Data extracts below:

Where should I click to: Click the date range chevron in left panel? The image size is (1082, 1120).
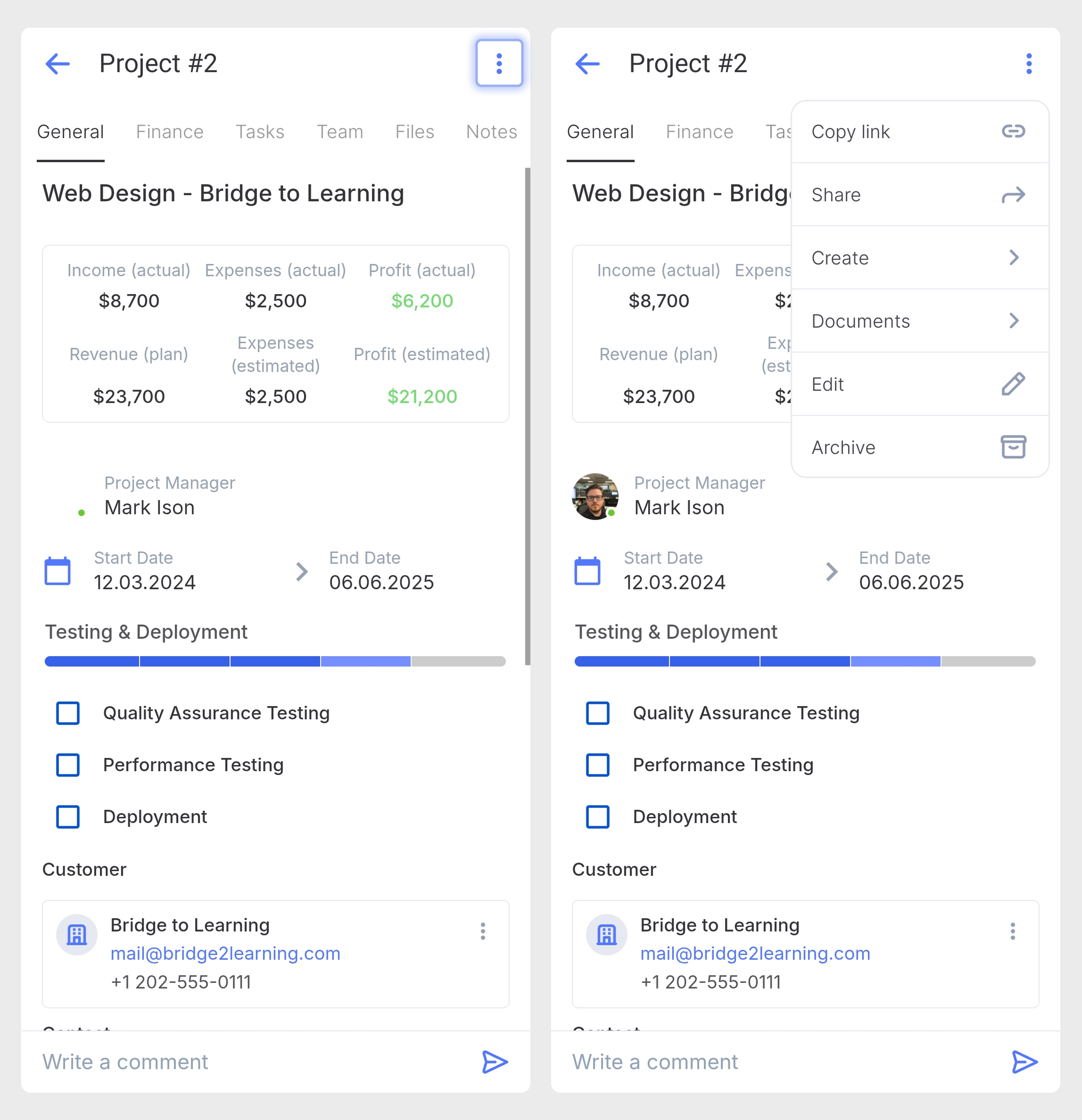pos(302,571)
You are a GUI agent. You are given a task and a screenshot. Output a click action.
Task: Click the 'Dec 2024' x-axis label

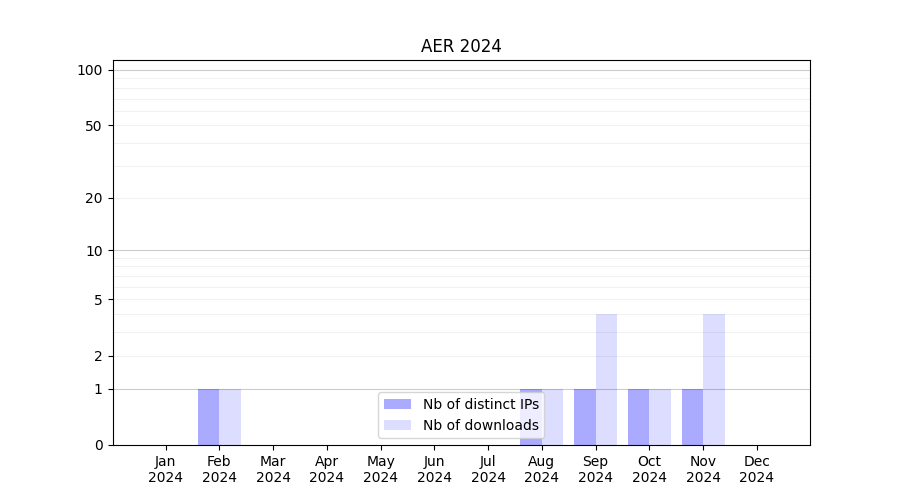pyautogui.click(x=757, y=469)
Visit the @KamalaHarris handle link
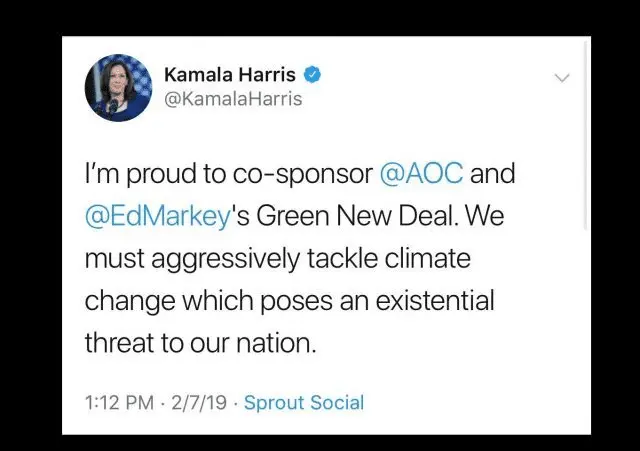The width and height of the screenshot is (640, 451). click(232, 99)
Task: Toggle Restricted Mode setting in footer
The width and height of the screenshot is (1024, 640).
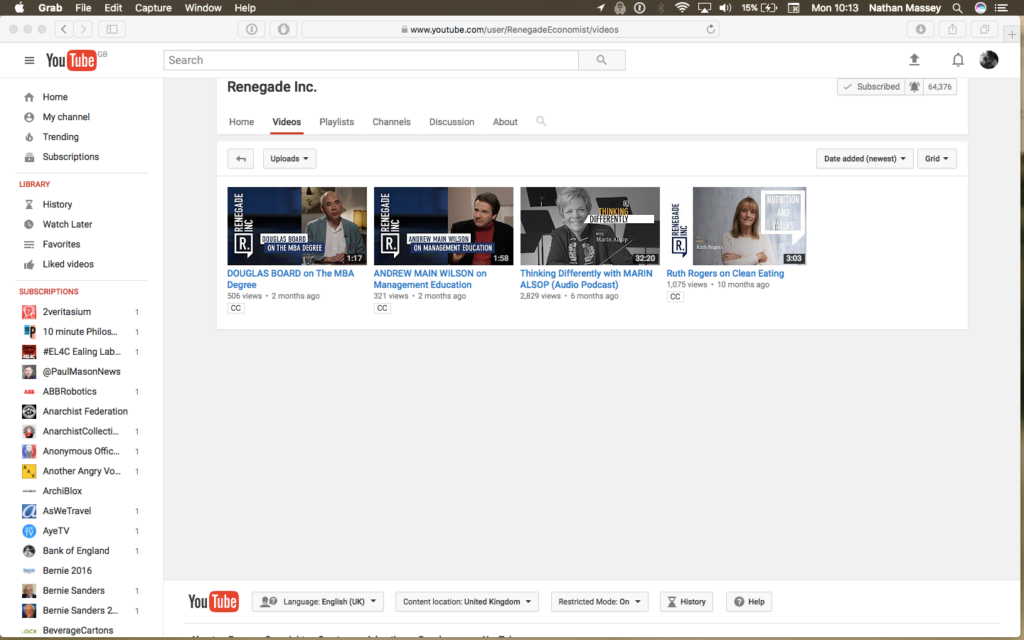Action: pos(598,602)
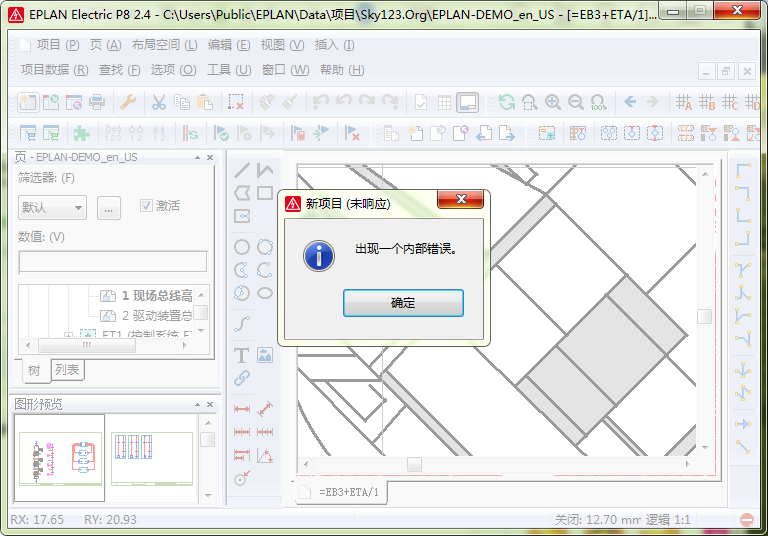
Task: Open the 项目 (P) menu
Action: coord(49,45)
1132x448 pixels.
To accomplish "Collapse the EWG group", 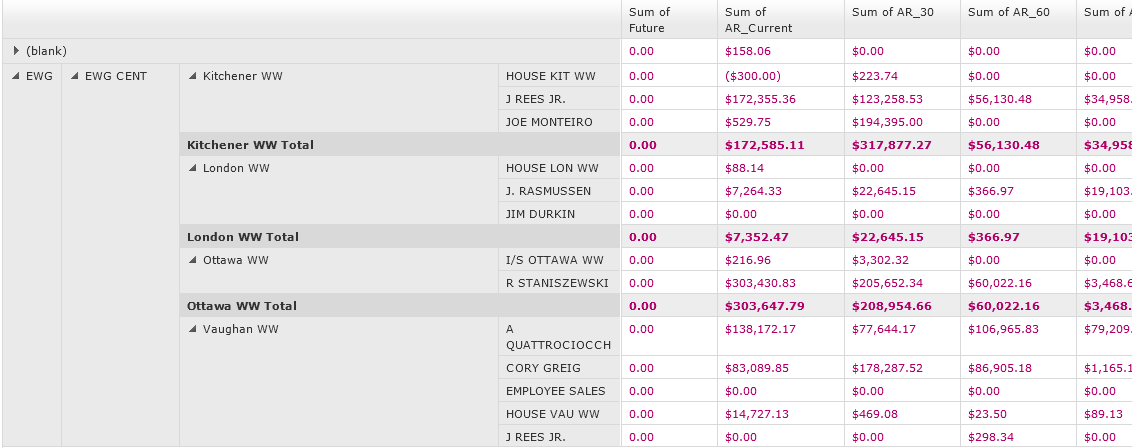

End of Data extracts.

* Activity: Say again, word for word, the lines beginning at the top of the data and ending with the line that has "1132x448 pixels.". Skip the pictures.

* Task solution:
Where should I click to: Click the date range chevron in left panel? The image size is (1082, 1120).
pos(302,571)
You are a GUI agent. You are given a task and a screenshot. Output a click action.
Task: Click the 'Dec 2024' x-axis label

pyautogui.click(x=757, y=469)
Visit the @KamalaHarris handle link
The width and height of the screenshot is (640, 451). click(232, 99)
Task: Toggle Restricted Mode setting in footer
The width and height of the screenshot is (1024, 640).
Action: pos(598,602)
Task: Open the 项目 (P) menu
Action: coord(49,45)
1132x448 pixels.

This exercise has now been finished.